By JENNIFER COPELAND
Published , September 10, 1999, 01:00:01 AM EDT


The Red & Black Across the South, many colleges struggle with the same racial diversity troubles facing the University, where schools want to balance minority preferences with merit-based admissions.

The University recently was sued by four white women claiming discrimination and now is re-evaluating its admissions process.

The University of Texas is currently facing legal troubles similar to those here. Four white applicants sued Texas in 1994, claiming they were discriminated against because they weren’t minorities.

The Fifth Circuit Court of Appeals ruled that Texas’ policies were unconstitutional and the university could no longer use race as a factor in admissions or financial aid.

“This decision lead to a drastic reduction in the amount of African-Americans and Mexican-Americans enrolled in the law school,” said Thomas Russell, professor of law and history at the University of Texas. “We have fewer black students in the school of law today than we did when we first integrated in 1950.”

Texas is still involved in court proceedings, trying to overturn the ruling. Russell said that diversity is worth the court proceedings for both universities and state governments.

 “Diversity enriches the students’ experience, and it makes the state stronger by educating its people,” Russell said. “It’s like having a dinner party — the more interesting and different the people you invite, the better the discussion.”

In contrast to the University and Texas, the University of Tennessee’s admissions officials are facing legal pressures to recruit minorities. Tennessee is currently under the Geier Court Order, a state mandate that calls for all public universities to raise their enrollment of black students. This order gives Tennessee the right to give preference to black students if they choose, but the university hasn’t changed its current policy of admitting students based solely on grades and test scores.

“The Geier mandate requires us to raise our black enrollment to 11 percent by 2000,” said Patrick Wade, an admissions counselor at Tennessee. “Right now, we’re at 5 percent.

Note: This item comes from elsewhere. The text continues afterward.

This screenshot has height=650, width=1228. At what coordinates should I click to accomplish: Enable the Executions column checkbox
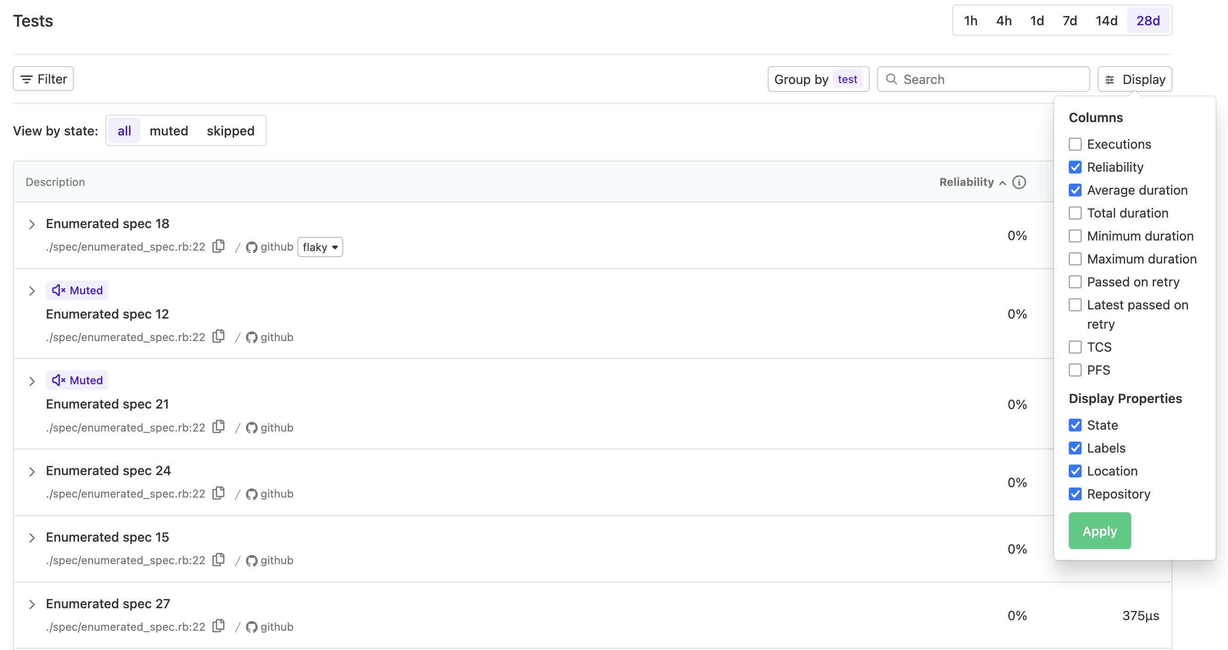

I don’t see it happening.”

Tennessee does offer a full scholarship to black students that pays tuition and board. “The African-American Achievers Scholarship is our effort to recruit black students,” Wade said. “For now, that’s all we’re doing.”

Around the state, institutes of higher education have varied policies that, so far, have avoided legal controversy. Georgia Tech uses a blind admissions policy where only test scores and GPAs are taken into consideration, but the school does give preference to in-state applicants, admissions officials said. Georgia Tech officials said that while they don’t give admissions preferences, they do recruit women and under-represented minorities.

“Unlike the University of Georgia, women are considered a minority here,” said Deborah Smith, director of undergraduate admissions at Georgia Tech. “We target them during recruitment but not during the admissions process.”

Prior to the 1990s, Georgia Tech did use affirmative action in their admissions. “In the 1970s and ’80s, Tech gave women, blacks and Hispanics the same preference that we now give to in-state residents,” Smith said.

The same blind admissions policy is used at Georgia State University, officials said. “Georgia State uses no conditional admission, whatsoever,” said Frank Sillee, an admissions counselor at Georgia State. Georgia State once recruited minorities, but ended that policy around 1996, Sillee said.

One of the state’s historically black schools, Morehouse College in Atlanta, doesn’t factor an applicants’ race in its admissions process. “There shouldn’t be any admission points given to any students,” said Danny Bellinger, an admissions counselor at Morehouse. “Our white and international students are here because they met the academic requirements to get in.”